SpringSecurity学习四----------基于不同角色跳转到不同URL
© 版权声明:本文为博主原创文章,转载请注明出处
1.项目结构
2.pom.xml
<project xmlns="http://maven.apache.org/POM/4.0.0" xmlns:xsi="http://www.w3.org/2001/XMLSchema-instance"
xsi:schemaLocation="http://maven.apache.org/POM/4.0.0 http://maven.apache.org/maven-v4_0_0.xsd"> <modelVersion>4.0.0</modelVersion> <groupId>org.springsecurity</groupId>
<artifactId>SpringSecurity</artifactId>
<packaging>war</packaging>
<version>0.0.1-SNAPSHOT</version>
<name>SpringSecurity Maven Webapp</name>
<url>http://maven.apache.org</url> <!-- 统一版本 -->
<properties>
<jdk.version>1.7</jdk.version>
<spring.version>4.3.5.RELEASE</spring.version>
<spring.security.version>4.2.1.RELEASE</spring.security.version>
</properties> <dependencies>
<!-- junit依赖 -->
<dependency>
<groupId>junit</groupId>
<artifactId>junit</artifactId>
<version>4.12</version>
<scope>test</scope>
</dependency>
<!-- spring依赖 -->
<dependency>
<groupId>org.springframework</groupId>
<artifactId>spring-core</artifactId>
<version>${spring.version}</version>
</dependency>
<dependency>
<groupId>org.springframework</groupId>
<artifactId>spring-web</artifactId>
<version>${spring.version}</version>
</dependency>
<dependency>
<groupId>org.springframework</groupId>
<artifactId>spring-webmvc</artifactId>
<version>${spring.version}</version>
</dependency>
<!-- spring security依赖 -->
<dependency>
<groupId>org.springframework.security</groupId>
<artifactId>spring-security-web</artifactId>
<version>${spring.security.version}</version>
</dependency>
<dependency>
<groupId>org.springframework.security</groupId>
<artifactId>spring-security-config</artifactId>
<version>${spring.security.version}</version>
</dependency>
<!-- SpringSecurity标签库依赖 -->
<dependency>
<groupId>org.springframework.security</groupId>
<artifactId>spring-security-taglibs</artifactId>
<version>${spring.security.version}</version>
</dependency>
<!-- jsp、servlet依赖 -->
<dependency>
<groupId>jstl</groupId>
<artifactId>jstl</artifactId>
<version>1.2</version>
</dependency>
<dependency>
<groupId>taglibs</groupId>
<artifactId>standard</artifactId>
<version>1.1.2</version>
</dependency>
<dependency>
<groupId>javax.servlet</groupId>
<artifactId>javax.servlet-api</artifactId>
<version>3.1.0</version>
</dependency>
</dependencies>
<build>
<finalName>SpringSecurity</finalName>
</build>
</project>
3.mvc-dispatcher-servlet.xml
<?xml version="1.0" encoding="UTF-8"?>
<beans xmlns="http://www.springframework.org/schema/beans"

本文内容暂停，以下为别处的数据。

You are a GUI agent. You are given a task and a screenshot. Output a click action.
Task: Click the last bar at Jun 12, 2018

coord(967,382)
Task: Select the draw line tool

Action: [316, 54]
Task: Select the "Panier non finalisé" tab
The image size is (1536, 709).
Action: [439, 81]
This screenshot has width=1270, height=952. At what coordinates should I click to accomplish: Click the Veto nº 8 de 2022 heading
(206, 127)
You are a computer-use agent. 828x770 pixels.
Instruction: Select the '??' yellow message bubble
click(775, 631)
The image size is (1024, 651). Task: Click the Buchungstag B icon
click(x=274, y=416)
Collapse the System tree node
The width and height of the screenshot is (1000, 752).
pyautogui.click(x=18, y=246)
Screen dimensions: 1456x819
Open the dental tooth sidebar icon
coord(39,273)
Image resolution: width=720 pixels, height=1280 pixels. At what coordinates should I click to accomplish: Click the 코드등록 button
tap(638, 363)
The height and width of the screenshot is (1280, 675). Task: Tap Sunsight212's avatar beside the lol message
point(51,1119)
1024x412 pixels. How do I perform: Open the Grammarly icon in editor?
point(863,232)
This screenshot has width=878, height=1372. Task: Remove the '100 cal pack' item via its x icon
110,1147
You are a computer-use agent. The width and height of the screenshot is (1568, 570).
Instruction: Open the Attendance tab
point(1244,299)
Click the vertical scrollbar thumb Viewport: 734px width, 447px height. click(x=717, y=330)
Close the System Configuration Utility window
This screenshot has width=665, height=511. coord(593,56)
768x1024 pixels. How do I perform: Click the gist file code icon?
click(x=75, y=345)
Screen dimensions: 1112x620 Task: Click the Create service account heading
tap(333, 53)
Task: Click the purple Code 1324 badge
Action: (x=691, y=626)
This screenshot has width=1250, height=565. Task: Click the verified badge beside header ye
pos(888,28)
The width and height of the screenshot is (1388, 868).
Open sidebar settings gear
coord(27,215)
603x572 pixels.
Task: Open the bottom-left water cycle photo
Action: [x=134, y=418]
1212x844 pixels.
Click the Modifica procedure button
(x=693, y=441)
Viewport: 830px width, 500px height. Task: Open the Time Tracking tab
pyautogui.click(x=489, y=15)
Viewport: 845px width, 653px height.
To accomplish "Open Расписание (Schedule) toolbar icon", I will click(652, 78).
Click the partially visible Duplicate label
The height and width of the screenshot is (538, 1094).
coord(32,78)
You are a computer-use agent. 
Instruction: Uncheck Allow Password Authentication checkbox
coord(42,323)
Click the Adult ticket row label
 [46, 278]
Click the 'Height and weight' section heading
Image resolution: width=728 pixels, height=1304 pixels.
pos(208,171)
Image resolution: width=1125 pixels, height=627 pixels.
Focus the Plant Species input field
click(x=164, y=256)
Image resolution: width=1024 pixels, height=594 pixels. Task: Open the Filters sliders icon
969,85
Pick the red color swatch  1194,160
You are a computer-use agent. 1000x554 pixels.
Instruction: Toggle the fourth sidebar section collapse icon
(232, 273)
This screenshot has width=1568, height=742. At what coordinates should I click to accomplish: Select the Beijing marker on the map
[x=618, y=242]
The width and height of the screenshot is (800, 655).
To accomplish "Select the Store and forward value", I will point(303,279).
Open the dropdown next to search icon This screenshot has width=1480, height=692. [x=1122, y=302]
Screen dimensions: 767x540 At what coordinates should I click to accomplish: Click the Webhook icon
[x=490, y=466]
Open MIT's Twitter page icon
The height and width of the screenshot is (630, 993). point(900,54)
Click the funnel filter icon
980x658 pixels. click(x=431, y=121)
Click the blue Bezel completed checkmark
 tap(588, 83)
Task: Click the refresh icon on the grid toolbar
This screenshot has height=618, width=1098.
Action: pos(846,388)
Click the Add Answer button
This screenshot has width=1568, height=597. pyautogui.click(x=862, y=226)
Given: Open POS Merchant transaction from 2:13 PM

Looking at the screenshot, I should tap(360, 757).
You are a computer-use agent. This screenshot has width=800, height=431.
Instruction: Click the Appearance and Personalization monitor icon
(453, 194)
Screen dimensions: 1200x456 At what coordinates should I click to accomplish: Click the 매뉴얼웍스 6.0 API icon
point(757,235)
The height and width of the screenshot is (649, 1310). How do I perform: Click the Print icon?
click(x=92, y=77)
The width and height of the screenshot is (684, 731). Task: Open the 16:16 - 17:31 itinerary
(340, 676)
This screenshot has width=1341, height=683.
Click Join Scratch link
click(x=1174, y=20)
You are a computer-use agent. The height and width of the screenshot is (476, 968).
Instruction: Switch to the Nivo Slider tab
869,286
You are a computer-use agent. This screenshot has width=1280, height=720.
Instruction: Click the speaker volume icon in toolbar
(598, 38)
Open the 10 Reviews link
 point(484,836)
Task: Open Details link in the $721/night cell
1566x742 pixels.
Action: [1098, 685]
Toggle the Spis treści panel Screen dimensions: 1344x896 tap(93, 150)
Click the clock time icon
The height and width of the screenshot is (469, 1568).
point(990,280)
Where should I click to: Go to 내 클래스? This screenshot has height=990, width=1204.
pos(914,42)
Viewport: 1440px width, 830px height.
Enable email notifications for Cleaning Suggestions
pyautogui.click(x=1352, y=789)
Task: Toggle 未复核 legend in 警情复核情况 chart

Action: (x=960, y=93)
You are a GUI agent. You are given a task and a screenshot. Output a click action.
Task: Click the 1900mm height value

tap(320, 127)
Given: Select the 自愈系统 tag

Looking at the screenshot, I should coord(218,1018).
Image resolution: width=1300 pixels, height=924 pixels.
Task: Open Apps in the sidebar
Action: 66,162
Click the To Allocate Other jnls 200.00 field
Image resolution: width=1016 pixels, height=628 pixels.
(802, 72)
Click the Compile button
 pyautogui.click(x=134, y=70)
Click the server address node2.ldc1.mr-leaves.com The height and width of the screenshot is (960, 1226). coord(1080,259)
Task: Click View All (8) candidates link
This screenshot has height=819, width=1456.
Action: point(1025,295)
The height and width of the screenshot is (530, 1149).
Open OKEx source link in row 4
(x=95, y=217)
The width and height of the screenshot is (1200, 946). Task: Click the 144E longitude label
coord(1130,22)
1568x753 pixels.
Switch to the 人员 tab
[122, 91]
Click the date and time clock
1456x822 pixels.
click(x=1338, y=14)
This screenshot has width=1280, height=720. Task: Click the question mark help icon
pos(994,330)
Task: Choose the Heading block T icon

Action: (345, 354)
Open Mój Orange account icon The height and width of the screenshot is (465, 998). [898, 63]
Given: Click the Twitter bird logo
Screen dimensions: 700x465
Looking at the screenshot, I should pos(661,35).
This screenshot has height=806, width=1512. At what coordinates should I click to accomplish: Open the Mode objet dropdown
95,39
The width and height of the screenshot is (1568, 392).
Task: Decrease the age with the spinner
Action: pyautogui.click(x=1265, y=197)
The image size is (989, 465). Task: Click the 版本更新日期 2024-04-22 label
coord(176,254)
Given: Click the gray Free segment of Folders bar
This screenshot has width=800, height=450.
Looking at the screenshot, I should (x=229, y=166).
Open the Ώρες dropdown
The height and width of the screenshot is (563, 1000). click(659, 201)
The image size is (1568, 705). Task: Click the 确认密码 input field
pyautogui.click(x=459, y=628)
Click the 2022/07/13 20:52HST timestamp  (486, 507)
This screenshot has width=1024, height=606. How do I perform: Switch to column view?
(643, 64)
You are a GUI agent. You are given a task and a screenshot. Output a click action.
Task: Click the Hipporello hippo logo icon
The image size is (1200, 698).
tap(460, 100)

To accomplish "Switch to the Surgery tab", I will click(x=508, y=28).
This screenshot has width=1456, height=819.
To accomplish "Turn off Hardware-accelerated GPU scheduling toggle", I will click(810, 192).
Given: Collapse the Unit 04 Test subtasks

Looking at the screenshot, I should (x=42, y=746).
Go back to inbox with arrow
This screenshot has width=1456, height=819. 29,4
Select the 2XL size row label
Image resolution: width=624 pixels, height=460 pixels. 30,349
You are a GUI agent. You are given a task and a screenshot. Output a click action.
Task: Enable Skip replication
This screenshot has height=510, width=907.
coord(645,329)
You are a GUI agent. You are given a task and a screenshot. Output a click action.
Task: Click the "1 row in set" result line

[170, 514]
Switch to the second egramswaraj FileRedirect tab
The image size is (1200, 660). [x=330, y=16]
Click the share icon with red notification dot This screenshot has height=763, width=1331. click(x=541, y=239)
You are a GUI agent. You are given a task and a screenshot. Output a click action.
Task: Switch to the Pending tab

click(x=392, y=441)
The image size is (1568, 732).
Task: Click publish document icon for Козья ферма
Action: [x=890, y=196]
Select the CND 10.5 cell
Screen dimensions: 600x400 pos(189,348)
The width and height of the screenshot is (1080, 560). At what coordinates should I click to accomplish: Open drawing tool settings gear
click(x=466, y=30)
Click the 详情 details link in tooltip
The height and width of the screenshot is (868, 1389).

xmlns:xsi="http://www.w3.org/2001/XMLSchema-instance"
xmlns:context="http://www.springframework.org/schema/context"
xmlns:mvc="http://www.springframework.org/schema/mvc"
xsi:schemaLocation="http://www.springframework.org/schema/beans
http://www.springframework.org/schema/beans/spring-beans.xsd
http://www.springframework.org/schema/context
http://www.springframework.org/schema/context/spring-context.xsd
http://www.springframework.org/schema/mvc
http://www.springframework.org/schema/mvc/spring-mvc.xsd"> <!-- 开启包扫描 -->
<context:component-scan base-package="org.springsecurity.*"/> <!-- 不拦截静态资源 -->
<mvc:annotation-driven/>
<mvc:resources location="/static/" mapping="/static/**"/> <!-- 定义视图解析器 -->
<bean class="org.springframework.web.servlet.view.InternalResourceViewResolver">
<property name="prefix">
<value>/WEB-INF/pages/</value>
</property>
<property name="suffix">
<value>.jsp</value>
</property>
</bean> </beans>
4.web.xml
<web-app xmlns="http://java.sun.com/xml/ns/javaee"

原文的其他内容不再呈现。